Spherical structures were also frozen using equilibrium, controlled-rate cooling after incubation in 1.5 M ethylene glycol and 0.1 M sucrose for 20-30 min. Cryovials were cooled to -70C at -20C/min, seeded and further cooled to -400C at -0.30C/min, and then cooled again to -1000C at -40C/min before storage in liquid nitrogen. Vials were thawed in a 370C water bath, and the spherical structures were washed through progressively lower concentrations of cryoprotectant media (1.5, 1.0, 0.5, and 0 M ethylene glycol) before viability analysis. amaryl diabetes medication

ICC Staining

The procedures for ICC staining were similar to those described previously. Briefly, 2% paraformaldehyde-fixed ES cells, EBs, or their derivatives cultured on polyornithine- and laminin-coated glass coverslips were rinsed twice with PBS (5 min each rinse) and once with 0.1% Triton-X 100 in PBS (5 min at room temperature). After treatment with 10% normal serum for 20 min at room temperature, cells were incubated with primary antibodies for 24-48 h at 4°C, washed twice with PBS (5 min at room temperature for each wash), and incubated either with biotinylated (for embryonic antigens) or fluorophore-conjugated (for other protein markers) second antibodies for 1 h (in the dark for immunofluorescence). Biotinylated second antibodies were linked to the biotin/avidin system (Vectastain; Vector Laboratories, Burlingame, CA) before signal amplification with 3′,3′-diaminobenzidine (DAB; Vector Laboratories) according to the manufacturer’s protocols.
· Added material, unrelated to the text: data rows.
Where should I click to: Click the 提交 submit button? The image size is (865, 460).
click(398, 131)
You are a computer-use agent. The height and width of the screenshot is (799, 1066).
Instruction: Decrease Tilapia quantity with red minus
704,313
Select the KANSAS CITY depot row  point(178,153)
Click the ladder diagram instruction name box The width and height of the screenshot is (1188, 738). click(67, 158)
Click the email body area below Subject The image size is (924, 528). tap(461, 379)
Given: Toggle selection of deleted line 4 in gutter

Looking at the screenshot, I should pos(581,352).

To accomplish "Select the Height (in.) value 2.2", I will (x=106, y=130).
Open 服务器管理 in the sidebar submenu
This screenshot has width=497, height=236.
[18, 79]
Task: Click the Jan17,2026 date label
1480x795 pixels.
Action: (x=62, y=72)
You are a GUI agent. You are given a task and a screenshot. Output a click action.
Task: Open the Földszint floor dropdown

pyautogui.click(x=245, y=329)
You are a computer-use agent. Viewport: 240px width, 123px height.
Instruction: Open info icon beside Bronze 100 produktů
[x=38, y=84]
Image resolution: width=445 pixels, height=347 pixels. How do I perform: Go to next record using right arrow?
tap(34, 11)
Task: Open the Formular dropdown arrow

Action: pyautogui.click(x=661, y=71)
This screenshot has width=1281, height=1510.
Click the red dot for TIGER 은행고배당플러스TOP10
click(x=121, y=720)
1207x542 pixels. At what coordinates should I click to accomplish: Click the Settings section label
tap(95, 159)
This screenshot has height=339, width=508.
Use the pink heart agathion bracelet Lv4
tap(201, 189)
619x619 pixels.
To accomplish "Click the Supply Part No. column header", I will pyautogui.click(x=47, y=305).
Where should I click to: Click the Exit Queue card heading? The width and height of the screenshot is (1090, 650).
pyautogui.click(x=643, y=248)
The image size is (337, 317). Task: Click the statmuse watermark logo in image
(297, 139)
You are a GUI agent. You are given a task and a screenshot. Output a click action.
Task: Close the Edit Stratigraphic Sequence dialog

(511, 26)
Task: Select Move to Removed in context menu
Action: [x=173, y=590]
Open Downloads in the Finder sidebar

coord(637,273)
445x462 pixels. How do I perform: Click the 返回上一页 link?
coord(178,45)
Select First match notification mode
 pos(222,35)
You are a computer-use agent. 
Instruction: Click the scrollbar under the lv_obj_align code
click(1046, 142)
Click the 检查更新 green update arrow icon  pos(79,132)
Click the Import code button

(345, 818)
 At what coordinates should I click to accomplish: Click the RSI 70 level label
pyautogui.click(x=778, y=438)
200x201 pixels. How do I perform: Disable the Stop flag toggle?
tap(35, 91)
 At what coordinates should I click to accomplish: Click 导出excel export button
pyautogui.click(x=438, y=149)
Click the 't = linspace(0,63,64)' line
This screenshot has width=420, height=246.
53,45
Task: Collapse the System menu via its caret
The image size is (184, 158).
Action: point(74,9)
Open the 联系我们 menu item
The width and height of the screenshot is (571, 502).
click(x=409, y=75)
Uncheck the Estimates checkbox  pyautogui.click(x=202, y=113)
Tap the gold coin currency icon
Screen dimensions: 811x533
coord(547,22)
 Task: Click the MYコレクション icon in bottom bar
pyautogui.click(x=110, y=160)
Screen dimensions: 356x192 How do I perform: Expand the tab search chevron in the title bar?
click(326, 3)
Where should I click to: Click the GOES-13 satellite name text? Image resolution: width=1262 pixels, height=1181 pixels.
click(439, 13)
After three washes in PBS (5 min each wash), cells were counterstained with 4′,6-diamindino-2-phenylindole dihydrochloride (DAPI; 300 nM; Molecular Probes, Inc., Eugene, OR), and the coverslips were mounted onto glass slides with a glycerol-based mounting solution containing 2.5% polyvinyl alcohol and 1,4-diazabicy-clo octane (Sigma). Mounted slides were placed under a hood at room temperature (for biotin/avidin/DAB) before image capture with light microscopy or in a light-proof box overnight at 4°C with storage at —20°C for immunofluorescence or confocal microscopy.